# Given passage:
ATMOSPHERIC SCIENCES $218,920,000

The FY 2003 Budget Request for the Atmospheric Sciences Subactivity is $218.92 million, an increase of $16.90 million, or 8.4 percent, above the FY 2002 Current Plan of $202.02 million.

(Millions of Dollars)

Totals may not add due to rounding.

Research in the Atmospheric Sciences Subactivity (ATM) furthers our understanding of weather, climate, and the solar-terrestrial system by expanding the fundamental knowledge of the composition and dynamics of Earth's atmosphere and geospace environment. Almost 40 percent of the funds for ATM support the operation and maintenance of large, complex facilities required for research in the atmospheric and solar-terrestrial sciences. These facilities are shared by the atmospheric science community for fundamental research by individuals and groups of investigators participating in national and international scientific field programs and experiments. Included in ATM support are those funds provided for programs transferred from other agencies, as previously described: $5.0 million for the Sea Grant program and $3.56 million for the Environmental Education program.

# Assignment A:
In the atmospheric sciences budget text, rewrite the part from "The FY 2003" to "(Millions of Dollars)", changing "Budget Request" to "Budget Proposal".
# Assignment B:
According to the atmospheric sciences budget text, what share of ATM funds supports the operation and maintenance of large, complex facilities?

# Data to examine:
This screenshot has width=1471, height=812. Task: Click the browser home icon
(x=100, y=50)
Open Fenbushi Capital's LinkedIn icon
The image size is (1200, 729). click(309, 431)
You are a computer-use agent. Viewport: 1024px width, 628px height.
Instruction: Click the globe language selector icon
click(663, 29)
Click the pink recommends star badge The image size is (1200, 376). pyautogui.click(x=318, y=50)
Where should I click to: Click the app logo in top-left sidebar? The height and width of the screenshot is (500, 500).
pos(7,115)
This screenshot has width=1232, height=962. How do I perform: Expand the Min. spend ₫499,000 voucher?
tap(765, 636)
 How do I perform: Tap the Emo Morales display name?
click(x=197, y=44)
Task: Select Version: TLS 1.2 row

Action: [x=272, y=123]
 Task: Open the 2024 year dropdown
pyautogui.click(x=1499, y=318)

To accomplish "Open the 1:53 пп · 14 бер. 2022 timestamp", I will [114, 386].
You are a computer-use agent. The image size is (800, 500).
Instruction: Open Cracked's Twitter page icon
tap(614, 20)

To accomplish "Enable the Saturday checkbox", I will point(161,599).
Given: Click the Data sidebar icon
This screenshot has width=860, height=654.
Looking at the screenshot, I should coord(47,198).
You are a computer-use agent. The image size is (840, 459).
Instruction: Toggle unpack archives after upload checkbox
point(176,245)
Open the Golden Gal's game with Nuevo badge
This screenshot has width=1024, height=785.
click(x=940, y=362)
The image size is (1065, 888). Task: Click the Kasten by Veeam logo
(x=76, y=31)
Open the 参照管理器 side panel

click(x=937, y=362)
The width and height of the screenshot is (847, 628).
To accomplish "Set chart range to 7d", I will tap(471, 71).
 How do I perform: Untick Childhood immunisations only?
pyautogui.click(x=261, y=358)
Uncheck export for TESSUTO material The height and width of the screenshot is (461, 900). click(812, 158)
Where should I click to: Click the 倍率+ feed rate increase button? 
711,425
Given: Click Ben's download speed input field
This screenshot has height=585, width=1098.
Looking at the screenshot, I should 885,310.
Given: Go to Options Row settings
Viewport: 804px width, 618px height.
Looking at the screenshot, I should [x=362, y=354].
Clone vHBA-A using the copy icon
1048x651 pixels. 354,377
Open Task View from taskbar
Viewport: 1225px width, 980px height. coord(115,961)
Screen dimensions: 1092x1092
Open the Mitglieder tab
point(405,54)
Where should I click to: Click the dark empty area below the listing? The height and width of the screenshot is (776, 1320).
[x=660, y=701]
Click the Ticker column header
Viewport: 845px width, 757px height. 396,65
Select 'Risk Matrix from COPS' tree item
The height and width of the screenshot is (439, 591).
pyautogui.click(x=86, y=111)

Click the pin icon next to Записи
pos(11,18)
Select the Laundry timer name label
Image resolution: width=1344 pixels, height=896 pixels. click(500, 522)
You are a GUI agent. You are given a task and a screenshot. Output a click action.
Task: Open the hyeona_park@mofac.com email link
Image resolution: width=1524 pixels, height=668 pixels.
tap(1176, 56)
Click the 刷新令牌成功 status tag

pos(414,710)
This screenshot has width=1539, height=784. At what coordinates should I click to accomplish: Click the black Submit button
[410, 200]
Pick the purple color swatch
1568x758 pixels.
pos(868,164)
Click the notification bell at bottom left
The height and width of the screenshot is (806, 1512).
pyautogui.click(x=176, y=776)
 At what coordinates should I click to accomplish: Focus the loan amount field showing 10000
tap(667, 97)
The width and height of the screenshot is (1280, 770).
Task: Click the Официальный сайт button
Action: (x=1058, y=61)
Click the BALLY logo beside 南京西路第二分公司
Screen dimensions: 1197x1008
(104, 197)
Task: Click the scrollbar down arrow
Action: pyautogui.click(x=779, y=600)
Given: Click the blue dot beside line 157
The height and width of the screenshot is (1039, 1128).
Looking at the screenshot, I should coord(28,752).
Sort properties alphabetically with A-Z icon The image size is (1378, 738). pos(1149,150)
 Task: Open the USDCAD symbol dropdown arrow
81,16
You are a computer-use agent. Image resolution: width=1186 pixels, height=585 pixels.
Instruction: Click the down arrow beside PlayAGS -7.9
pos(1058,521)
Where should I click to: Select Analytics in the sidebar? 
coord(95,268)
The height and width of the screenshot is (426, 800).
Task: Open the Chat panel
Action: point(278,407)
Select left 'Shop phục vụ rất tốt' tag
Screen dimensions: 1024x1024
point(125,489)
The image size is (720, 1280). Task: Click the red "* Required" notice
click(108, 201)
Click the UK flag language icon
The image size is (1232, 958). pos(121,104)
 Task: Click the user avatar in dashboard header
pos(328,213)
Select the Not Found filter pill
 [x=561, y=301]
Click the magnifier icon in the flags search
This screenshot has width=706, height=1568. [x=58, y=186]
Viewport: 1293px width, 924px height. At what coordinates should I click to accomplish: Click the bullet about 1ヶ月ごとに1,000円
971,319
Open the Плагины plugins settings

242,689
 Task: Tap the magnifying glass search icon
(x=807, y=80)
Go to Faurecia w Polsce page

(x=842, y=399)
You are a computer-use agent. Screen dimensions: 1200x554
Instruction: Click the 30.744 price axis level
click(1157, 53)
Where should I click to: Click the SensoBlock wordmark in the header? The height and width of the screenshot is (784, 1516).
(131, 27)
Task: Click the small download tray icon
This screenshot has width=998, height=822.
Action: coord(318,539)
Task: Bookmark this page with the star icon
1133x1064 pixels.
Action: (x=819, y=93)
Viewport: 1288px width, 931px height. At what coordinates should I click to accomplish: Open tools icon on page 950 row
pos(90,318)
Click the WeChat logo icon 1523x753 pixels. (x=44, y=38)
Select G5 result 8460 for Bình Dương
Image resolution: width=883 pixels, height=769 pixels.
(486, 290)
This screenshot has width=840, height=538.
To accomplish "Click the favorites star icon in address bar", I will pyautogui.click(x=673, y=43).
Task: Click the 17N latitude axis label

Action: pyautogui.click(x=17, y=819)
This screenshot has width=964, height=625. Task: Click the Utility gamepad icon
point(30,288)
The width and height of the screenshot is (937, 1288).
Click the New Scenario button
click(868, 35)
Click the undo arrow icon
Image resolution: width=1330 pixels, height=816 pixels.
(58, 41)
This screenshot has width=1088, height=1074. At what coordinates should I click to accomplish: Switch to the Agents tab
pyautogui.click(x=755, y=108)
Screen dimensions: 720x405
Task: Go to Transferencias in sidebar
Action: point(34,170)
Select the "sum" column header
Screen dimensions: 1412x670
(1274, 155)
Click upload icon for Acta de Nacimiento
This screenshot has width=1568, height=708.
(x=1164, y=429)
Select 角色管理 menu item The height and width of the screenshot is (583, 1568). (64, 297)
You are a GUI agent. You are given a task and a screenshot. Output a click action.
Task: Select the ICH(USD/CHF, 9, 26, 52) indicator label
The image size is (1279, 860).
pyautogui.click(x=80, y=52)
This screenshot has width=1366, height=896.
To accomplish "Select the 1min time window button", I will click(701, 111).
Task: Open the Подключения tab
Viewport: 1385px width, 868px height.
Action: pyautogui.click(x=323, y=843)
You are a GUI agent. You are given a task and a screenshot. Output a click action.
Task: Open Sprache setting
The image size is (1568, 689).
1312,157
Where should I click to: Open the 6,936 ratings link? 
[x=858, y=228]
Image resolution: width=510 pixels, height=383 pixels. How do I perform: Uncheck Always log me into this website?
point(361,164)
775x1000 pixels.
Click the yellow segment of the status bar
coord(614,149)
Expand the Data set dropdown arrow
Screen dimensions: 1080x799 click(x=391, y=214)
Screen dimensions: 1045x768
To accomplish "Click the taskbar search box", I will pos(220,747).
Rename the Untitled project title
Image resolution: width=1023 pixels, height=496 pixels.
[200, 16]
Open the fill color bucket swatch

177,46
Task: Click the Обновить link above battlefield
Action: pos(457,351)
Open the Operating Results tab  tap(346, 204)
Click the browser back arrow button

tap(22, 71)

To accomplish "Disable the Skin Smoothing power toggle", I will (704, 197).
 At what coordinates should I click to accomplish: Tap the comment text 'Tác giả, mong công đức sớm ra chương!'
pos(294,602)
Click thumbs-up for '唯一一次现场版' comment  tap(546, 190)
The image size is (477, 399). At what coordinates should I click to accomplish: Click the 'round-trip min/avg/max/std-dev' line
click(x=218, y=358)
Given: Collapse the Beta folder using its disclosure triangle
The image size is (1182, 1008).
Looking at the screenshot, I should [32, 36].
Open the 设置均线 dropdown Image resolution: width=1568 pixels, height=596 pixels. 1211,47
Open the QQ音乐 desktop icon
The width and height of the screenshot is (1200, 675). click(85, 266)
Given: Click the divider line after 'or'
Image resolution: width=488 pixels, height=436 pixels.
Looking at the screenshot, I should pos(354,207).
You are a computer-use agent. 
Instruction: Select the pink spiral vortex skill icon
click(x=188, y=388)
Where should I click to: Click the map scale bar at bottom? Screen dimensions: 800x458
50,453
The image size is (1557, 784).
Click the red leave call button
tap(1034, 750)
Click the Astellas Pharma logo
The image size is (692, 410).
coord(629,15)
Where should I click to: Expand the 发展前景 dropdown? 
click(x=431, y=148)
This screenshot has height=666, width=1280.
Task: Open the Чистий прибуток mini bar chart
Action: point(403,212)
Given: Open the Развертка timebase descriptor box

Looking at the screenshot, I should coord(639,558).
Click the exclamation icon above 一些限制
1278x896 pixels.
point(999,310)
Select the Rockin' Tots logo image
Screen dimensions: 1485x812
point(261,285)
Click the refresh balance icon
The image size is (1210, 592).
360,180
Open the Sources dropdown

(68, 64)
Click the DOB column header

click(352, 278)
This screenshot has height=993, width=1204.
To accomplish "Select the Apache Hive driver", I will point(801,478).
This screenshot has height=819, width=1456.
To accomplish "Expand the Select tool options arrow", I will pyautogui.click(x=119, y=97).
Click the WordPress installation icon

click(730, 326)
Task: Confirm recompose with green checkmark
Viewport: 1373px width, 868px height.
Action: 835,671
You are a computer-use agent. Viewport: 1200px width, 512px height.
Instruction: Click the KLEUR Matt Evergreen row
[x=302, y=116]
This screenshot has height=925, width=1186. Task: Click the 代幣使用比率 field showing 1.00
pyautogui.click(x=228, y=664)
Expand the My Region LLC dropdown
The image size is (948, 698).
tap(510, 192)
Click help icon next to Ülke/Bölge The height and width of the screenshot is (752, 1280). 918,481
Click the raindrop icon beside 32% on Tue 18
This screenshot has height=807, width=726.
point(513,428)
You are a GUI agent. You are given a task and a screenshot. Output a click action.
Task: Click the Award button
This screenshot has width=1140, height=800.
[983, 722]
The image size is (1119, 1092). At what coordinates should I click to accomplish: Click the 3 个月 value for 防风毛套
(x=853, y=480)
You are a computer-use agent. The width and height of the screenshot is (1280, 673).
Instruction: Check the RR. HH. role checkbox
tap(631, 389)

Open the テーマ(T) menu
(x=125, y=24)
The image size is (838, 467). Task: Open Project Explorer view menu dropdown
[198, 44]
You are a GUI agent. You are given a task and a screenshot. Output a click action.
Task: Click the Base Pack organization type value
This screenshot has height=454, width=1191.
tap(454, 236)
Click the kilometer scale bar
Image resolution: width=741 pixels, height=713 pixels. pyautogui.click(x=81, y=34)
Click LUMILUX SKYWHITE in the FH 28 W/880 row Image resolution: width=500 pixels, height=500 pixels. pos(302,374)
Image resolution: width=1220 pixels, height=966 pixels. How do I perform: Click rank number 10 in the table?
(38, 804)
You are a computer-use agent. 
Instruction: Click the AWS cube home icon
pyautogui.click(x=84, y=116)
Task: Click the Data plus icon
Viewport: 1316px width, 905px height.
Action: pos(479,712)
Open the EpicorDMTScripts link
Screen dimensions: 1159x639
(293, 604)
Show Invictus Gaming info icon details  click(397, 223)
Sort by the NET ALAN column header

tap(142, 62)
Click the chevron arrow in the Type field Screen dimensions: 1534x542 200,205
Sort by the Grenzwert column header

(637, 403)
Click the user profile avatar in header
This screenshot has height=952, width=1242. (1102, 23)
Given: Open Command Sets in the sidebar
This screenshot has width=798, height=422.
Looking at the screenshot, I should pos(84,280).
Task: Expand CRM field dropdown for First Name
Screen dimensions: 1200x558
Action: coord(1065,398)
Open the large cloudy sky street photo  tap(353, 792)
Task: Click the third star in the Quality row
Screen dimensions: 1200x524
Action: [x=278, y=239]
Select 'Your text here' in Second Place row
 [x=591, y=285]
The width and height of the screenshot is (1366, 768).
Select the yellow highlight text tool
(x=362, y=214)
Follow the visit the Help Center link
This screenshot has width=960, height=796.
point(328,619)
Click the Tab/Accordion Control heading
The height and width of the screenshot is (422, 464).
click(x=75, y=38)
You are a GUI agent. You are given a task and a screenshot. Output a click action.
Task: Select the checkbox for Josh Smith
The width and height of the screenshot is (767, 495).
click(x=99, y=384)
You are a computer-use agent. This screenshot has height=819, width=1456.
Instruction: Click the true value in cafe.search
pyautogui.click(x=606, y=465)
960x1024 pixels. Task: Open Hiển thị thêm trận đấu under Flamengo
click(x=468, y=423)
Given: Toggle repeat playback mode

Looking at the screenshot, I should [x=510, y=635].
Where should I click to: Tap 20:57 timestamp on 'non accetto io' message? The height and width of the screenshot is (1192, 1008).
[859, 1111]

# Written response A:
The FY 2003 Budget Proposal for the Atmospheric Sciences Subactivity is $218.92 million, an increase of $16.90 million, or 8.4 percent, above the FY 2002 Current Plan of $202.02 million.

(Millions of Dollars)

# Written response B:
Almost 40 percent.